Republicans did't think much of McCain experience or patrotism in 2000 when they chose Bush.It did not matter that he was a pow and had twenty years of foreign policy experience. They picked Bush a man who dodged military service and did not have any experience except governor of Texas.I don't think they care about the country, they just want to occupy the White House.

Which John McCain is Romney in agreement with?

"But on the major issues America faces, we agree," Romney added, citing taxes, trade, energy and national security."

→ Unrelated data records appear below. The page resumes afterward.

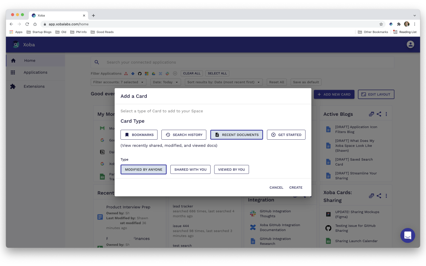Click the Xoba logo in header
The width and height of the screenshot is (426, 266).
pyautogui.click(x=16, y=45)
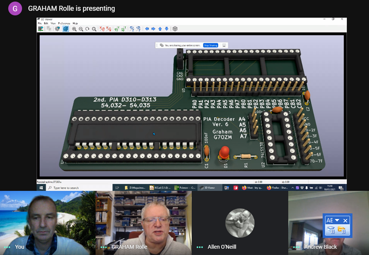Open the Preferences menu in 3D Viewer
The image size is (369, 255).
point(64,23)
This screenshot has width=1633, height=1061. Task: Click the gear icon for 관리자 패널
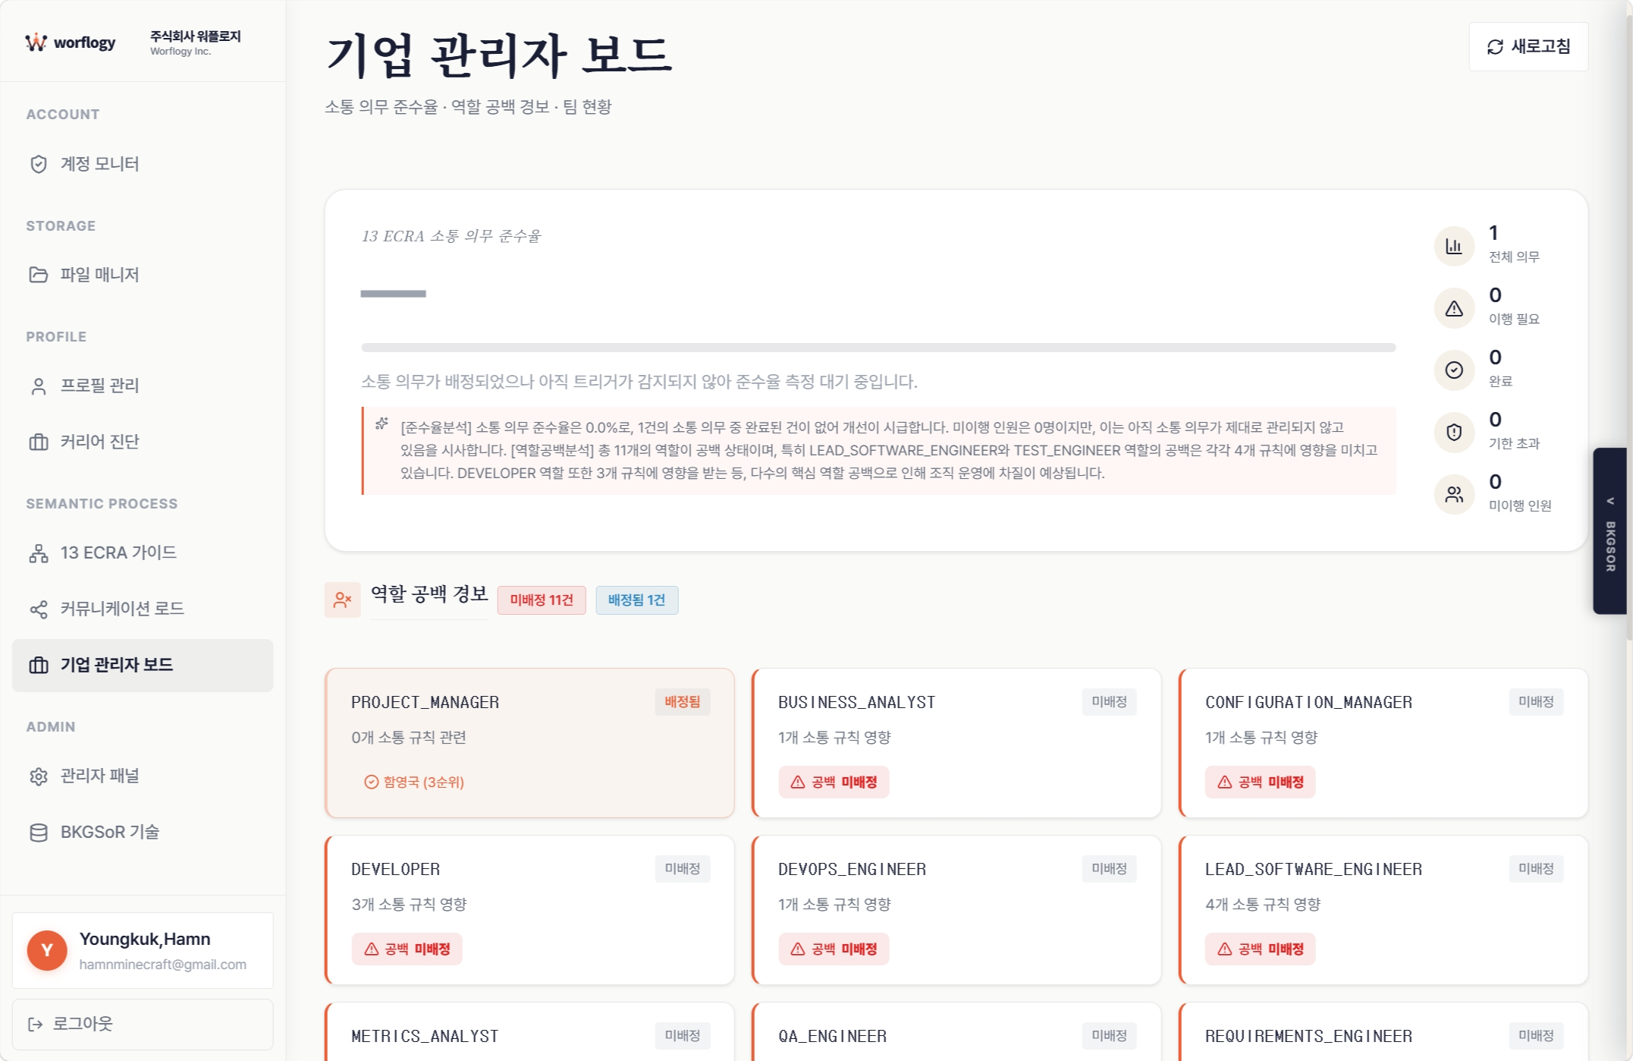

In '01, JM was 1 of 2 SenRepubs to vote against GWB Tax cuts."I cannot in good conscience support a tax cut in which so many of the benefits go to the most fortunate among us". In '03, he voted against another tax cut bill. In '05, he stated the GWB cuts were "too tilted to the wealthy.". Now he's for the Bush tax cuts.

JM supported moratorium on coastal drilling; now he’s against it. JM endorsed a cap-&-trade policy with mandatory emissions cap. He now wants voluntary caps. He was pro natl auto emissions stds before he was against them. He thought Bush’s warrantless-wiretap program circumvented law; now believes the opposite. He was FOR but is now AGAINST closing Gitmo detention.